== Given records ==
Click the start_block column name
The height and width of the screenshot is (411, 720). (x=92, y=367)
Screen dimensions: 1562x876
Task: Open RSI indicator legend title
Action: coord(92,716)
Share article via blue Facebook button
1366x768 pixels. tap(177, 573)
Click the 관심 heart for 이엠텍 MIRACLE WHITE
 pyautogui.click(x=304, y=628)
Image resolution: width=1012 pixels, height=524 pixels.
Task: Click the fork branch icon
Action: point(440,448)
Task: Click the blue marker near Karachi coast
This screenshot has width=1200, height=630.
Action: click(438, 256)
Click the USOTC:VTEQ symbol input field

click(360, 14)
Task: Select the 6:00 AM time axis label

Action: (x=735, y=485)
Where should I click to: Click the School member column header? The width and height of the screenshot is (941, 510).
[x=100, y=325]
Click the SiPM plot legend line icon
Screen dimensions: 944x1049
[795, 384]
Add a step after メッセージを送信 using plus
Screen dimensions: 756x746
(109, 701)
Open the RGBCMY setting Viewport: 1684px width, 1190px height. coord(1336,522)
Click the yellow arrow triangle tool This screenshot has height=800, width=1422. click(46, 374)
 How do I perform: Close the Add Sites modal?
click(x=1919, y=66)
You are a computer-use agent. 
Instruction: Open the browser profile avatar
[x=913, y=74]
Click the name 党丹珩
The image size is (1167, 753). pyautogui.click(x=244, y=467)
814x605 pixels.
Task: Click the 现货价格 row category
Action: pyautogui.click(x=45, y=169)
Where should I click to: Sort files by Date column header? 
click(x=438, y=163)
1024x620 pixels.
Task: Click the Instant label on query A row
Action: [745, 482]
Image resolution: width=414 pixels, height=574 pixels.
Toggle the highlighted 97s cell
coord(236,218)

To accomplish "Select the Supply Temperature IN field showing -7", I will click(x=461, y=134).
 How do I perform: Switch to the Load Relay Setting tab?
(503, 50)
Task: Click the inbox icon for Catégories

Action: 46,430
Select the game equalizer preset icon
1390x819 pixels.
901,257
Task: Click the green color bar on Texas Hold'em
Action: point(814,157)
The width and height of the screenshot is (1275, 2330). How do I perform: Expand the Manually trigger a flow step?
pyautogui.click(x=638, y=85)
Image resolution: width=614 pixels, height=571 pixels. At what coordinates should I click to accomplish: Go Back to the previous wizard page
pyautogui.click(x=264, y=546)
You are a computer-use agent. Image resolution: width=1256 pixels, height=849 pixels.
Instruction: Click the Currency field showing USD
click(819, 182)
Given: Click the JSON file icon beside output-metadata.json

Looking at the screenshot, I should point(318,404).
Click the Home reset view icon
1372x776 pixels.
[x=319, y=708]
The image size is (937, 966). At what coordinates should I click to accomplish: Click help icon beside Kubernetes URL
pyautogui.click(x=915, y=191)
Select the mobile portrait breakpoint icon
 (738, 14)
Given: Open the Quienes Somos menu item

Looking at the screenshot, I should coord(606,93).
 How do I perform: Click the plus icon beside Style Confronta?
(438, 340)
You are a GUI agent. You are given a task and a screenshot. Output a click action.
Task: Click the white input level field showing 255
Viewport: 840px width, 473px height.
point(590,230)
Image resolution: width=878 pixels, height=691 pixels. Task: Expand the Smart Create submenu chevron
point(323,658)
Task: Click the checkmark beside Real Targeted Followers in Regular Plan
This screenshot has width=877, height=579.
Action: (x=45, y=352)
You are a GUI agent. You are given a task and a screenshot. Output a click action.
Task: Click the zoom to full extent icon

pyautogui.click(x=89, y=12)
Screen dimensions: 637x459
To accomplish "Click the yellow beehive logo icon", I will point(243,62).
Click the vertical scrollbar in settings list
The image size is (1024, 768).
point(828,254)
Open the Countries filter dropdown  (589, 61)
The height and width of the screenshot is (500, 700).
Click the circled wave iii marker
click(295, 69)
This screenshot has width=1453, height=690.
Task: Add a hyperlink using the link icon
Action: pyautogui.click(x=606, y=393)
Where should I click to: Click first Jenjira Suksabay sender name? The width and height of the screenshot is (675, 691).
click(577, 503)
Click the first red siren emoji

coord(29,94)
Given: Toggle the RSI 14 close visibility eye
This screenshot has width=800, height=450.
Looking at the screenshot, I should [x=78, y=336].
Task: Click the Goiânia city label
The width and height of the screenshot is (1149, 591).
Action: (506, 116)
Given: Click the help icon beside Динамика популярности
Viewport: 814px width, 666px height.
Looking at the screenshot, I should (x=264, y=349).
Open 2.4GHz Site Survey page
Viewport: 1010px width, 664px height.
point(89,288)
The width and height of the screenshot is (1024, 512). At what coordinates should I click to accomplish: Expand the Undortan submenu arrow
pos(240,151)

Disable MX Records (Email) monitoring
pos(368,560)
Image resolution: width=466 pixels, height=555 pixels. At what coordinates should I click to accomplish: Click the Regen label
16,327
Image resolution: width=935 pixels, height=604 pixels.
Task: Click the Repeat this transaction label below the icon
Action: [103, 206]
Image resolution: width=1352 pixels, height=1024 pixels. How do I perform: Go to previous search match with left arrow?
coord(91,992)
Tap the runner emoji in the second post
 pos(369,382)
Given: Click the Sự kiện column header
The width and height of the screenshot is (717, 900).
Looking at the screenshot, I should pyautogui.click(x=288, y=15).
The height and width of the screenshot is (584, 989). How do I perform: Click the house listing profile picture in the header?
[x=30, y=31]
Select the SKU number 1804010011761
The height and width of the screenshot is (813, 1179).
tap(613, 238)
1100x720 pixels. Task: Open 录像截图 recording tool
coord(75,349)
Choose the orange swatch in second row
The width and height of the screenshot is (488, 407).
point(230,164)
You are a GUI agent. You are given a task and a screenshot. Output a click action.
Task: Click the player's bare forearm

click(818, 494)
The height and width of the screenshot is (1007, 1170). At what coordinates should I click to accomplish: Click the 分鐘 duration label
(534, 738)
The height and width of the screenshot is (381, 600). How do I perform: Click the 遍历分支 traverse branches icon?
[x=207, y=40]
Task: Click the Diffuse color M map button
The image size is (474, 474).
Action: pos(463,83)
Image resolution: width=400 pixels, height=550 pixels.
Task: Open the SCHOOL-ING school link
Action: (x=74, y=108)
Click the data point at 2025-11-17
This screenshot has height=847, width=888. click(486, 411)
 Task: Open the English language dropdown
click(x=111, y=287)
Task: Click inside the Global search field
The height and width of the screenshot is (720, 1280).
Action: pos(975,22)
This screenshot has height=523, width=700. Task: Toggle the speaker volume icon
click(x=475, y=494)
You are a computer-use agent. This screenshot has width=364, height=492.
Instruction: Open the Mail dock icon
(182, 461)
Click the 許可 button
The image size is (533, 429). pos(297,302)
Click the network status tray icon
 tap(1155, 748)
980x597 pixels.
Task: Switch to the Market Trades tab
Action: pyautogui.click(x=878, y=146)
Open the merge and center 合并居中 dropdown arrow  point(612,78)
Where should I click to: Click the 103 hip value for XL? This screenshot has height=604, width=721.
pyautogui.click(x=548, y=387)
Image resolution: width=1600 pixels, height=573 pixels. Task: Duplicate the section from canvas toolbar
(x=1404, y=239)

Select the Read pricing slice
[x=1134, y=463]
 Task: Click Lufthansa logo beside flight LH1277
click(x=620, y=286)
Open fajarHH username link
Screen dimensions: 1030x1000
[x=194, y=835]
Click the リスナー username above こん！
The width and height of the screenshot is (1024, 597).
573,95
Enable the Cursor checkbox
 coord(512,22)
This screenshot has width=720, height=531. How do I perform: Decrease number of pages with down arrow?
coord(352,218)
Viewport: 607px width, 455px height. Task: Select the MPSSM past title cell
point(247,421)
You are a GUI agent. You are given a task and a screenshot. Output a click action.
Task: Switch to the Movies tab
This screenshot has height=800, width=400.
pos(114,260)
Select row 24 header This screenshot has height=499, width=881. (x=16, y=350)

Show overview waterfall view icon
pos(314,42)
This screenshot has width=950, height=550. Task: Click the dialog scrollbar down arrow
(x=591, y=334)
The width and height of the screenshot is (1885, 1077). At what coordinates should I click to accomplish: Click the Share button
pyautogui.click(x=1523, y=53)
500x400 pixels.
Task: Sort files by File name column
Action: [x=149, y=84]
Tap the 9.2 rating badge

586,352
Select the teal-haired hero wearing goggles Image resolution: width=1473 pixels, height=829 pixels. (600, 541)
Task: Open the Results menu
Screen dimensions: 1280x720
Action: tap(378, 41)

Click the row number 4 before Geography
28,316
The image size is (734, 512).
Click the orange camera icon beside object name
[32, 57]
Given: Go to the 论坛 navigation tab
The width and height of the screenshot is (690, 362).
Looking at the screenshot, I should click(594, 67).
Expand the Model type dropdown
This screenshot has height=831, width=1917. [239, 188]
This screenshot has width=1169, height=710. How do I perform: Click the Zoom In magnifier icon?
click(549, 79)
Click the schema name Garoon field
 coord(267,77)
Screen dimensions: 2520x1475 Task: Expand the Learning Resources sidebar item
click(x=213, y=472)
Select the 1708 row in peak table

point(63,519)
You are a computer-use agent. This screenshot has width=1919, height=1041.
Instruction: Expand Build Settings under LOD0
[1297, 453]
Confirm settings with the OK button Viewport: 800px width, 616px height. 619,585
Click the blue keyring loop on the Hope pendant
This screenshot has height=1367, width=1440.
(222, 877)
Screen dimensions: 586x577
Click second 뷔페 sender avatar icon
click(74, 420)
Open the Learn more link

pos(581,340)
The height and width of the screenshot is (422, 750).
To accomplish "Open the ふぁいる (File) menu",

== Task ==
Please give back only the lines starting with the one that contains "The height and width of the screenshot is (422, 750)." and ending with the last line of the listing, retyped exactly.

== Written answer ==
The height and width of the screenshot is (422, 750).
To accomplish "Open the ふぁいる (File) menu",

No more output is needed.